As this is a classification problem, we need to analyse the data in order to check how many observations do we have for each class. If they are highly imbalanced, then we'll need to take further actions in the data pre-processing.

In [None]:
class_counts = data_combined.groupby('Diagnosis').size()
print(class_counts)

total = class_counts.sum()
proportion_B = class_counts['B'] / total
proportion_M = class_counts['M'] / total

print(f"\nProportion of class B: {proportion_B:.2f}")
print(f"Proportion of class M: {proportion_M:.2f}")

### Features Correlation 

By calculating the correlation between the different variables we'll be able to analyse if they are tightly coupled (highly correlated). This is important as it can affect the performance of the machine learning algorithms.

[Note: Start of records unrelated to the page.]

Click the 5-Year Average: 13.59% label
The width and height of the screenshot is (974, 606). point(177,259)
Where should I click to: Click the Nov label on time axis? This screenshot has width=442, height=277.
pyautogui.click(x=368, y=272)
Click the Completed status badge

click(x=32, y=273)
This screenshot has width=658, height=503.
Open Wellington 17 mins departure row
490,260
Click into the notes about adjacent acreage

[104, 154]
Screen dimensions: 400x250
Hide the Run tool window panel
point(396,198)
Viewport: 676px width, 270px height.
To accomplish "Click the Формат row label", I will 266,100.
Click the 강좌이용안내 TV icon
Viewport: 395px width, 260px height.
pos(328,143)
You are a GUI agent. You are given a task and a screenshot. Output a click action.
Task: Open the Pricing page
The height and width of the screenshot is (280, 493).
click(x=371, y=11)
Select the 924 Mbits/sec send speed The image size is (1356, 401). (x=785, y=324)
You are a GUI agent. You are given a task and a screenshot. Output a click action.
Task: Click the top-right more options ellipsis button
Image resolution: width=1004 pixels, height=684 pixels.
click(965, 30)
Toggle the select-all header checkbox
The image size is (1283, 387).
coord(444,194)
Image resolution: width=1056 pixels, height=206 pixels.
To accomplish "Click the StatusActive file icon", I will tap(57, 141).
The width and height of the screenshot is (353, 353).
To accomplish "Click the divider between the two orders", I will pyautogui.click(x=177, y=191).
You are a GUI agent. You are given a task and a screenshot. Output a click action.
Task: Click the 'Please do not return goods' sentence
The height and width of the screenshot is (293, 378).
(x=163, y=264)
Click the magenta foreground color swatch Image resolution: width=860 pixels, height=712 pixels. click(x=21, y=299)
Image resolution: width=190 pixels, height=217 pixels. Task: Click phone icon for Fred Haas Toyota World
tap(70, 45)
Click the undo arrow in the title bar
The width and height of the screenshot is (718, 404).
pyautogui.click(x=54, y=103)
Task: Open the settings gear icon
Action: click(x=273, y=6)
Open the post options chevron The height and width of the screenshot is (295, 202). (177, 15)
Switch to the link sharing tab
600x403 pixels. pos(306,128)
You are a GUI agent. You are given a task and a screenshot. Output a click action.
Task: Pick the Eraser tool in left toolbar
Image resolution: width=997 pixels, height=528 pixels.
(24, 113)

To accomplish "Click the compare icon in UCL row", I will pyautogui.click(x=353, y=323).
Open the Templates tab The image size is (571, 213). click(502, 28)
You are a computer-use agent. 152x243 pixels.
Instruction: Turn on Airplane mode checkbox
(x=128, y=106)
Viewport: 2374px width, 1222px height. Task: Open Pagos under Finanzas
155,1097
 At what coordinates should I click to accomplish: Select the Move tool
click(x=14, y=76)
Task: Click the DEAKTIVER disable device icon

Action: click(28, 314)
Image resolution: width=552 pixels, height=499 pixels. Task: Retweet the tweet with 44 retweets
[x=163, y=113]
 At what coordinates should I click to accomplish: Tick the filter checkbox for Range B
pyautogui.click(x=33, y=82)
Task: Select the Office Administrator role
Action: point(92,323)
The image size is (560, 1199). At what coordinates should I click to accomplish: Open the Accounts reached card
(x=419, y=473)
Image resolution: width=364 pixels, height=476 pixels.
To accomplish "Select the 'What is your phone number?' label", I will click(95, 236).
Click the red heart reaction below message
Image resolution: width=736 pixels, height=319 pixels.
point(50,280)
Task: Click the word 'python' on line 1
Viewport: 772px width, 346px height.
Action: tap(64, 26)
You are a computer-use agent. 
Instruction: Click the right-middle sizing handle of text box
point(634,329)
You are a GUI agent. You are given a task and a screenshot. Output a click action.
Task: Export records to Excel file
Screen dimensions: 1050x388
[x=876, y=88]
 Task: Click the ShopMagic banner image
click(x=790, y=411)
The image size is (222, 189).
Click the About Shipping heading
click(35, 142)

Let's calculate the Pearson's Correlation Coefficient, assuming that we have a normal distribution in the attributes. Before that, we need to convert the target variable to a numeric one.

In [None]:
# Convert the Diagnosis column from string to numerical values.
data_combined['Diagnosis'] = data_combined['Diagnosis'].map({'M': 1, 'B': 0})

# Calculate the Pearson's Correlation Coefficient
correlations = data_combined.corr(method='pearson')
print(correlations)

As the table size is big, let's retrieve those variables that are highly correlated (> 0.75) by sorting and printing them.

In [None]:
# Unstack the correlation matrix
correlation_pairs = correlations.unstack()

# Sort the correlation pairs
sorted_pairs = correlation_pairs.sort_values(kind="quicksort", ascending=False)

# Retrieve high correlations and exclude self-correlations, as they aren't relevant.
high_correlations = sorted_pairs[(sorted_pairs != 1.0) & (sorted_pairs.abs() > 0.75)]

print(high_correlations)

Let's plot a correlation matrix to achieve a better understanding of the data correlation

Datasource: https://stackoverflow.com/questions/29432629/plot-correlation-matrix-using-pandas

In [None]:
# Plotting the Correlation Matrix

plt.figure(figsize=(10, 8))
plt.imshow(correlations, cmap='coolwarm', interpolation='nearest')
plt.colorbar(label='Correlation')
plt.title('Correlation Matrix')
plt.xticks(range(len(correlations.columns)), correlations.columns, rotation=90)
plt.yticks(range(len(correlations.index)), correlations.index)
plt.show()

We can see that the highly correlated variables are the radius and perimeter. This makes sense due to its mathematical relationship, as the radius is directly proportional to the perimeter.